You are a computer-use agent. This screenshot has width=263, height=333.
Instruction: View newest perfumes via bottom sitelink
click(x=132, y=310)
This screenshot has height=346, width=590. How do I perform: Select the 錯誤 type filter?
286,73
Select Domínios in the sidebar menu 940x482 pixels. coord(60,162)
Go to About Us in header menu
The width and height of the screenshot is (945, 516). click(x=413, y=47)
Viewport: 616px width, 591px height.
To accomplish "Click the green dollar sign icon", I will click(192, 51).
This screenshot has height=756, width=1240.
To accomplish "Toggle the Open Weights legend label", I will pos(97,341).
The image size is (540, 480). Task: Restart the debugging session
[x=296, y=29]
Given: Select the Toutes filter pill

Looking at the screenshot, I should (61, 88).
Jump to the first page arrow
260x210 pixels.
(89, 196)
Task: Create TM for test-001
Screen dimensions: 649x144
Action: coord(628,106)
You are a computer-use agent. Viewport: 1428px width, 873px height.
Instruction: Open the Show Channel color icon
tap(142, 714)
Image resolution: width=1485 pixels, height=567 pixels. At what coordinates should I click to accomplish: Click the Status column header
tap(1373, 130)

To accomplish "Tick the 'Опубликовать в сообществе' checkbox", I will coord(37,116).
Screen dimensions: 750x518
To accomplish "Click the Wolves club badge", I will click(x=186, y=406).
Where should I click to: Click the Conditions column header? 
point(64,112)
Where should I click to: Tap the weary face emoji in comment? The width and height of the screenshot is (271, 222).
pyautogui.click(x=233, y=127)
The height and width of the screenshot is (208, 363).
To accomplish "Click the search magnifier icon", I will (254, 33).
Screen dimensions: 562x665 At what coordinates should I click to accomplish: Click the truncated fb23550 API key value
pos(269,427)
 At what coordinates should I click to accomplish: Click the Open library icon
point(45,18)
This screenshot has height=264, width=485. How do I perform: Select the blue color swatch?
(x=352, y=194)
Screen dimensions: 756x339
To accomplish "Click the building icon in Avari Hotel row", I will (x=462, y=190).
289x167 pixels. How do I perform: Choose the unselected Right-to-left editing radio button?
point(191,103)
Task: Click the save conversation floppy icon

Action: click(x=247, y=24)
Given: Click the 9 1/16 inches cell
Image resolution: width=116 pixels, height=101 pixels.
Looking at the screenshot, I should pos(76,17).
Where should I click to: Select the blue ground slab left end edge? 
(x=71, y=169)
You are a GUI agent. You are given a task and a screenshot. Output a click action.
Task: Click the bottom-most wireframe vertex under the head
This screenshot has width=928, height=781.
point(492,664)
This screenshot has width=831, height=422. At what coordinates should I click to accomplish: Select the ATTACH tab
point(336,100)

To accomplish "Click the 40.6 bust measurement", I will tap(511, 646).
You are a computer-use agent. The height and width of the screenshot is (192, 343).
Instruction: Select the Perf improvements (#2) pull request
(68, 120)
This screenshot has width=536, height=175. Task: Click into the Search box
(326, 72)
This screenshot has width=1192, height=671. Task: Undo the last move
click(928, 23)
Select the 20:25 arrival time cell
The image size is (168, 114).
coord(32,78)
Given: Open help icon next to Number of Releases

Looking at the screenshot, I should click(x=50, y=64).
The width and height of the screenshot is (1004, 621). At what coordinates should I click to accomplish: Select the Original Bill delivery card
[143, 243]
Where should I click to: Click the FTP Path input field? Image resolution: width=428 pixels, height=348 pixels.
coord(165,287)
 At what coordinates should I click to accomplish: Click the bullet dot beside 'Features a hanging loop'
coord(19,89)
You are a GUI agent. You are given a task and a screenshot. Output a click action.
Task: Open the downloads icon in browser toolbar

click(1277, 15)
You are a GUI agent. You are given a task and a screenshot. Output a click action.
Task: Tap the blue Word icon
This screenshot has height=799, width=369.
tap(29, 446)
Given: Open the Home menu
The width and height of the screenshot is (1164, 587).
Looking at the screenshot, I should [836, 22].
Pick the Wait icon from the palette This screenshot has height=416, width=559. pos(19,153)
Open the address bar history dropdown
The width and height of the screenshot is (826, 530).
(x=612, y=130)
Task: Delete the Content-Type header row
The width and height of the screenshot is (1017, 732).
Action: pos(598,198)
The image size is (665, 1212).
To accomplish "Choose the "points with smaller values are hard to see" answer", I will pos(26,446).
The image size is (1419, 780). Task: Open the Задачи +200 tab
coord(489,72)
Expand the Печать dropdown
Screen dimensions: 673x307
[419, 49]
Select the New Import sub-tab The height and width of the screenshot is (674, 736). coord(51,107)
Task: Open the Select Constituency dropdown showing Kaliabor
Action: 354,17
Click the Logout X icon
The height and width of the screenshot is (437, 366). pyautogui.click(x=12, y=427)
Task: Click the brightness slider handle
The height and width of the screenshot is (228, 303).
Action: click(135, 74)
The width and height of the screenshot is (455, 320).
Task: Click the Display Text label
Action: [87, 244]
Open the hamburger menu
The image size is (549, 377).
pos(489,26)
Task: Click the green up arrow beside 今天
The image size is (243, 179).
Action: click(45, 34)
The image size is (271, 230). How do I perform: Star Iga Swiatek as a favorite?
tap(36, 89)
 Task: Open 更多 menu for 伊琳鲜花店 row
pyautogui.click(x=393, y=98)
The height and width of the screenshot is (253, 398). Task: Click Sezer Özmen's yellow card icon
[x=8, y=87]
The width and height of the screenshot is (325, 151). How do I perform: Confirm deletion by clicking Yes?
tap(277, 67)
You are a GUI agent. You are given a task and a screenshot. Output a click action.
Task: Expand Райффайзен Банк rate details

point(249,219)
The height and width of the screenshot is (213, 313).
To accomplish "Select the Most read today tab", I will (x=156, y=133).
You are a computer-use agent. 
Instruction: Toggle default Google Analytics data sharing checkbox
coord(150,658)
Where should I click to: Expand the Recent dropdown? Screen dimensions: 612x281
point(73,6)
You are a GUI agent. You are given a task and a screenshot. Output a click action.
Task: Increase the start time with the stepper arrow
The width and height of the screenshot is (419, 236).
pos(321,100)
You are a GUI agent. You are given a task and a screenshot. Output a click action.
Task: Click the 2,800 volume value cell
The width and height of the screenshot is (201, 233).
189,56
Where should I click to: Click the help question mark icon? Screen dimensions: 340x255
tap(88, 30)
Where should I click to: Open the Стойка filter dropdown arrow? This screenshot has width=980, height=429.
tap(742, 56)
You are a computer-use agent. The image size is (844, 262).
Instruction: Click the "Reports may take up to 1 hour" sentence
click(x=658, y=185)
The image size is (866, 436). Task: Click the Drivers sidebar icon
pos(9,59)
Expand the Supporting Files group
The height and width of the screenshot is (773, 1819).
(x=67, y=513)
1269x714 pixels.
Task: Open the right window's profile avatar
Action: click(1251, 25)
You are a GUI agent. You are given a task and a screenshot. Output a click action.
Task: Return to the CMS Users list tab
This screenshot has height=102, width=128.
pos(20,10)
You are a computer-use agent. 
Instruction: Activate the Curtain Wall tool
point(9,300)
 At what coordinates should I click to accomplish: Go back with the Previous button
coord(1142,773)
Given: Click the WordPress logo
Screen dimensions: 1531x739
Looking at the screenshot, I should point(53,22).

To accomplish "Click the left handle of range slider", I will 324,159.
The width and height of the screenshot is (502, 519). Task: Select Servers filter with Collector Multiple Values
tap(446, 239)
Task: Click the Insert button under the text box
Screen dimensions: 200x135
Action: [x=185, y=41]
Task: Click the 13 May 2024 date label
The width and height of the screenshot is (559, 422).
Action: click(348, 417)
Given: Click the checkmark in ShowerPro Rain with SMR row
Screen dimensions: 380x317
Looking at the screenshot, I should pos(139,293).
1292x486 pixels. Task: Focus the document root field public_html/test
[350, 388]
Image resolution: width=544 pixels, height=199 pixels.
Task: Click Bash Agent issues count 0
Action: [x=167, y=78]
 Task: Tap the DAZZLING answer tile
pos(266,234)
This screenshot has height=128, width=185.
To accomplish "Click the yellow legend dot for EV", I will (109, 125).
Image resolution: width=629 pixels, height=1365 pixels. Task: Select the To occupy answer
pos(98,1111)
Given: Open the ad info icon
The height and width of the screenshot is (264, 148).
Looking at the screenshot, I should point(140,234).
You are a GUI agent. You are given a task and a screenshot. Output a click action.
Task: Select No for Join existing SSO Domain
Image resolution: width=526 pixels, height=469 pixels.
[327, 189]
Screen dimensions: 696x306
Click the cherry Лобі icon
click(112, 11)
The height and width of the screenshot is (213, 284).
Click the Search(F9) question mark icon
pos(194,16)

○ ○ ○ ○ ○ ○ ○

§ **Assignment**
Where a line of the material holds the word "slider", copy that line.

§ **Answer area**
Task: Click the brightness slider handle
To accomplish "Click the left handle of range slider", I will 324,159.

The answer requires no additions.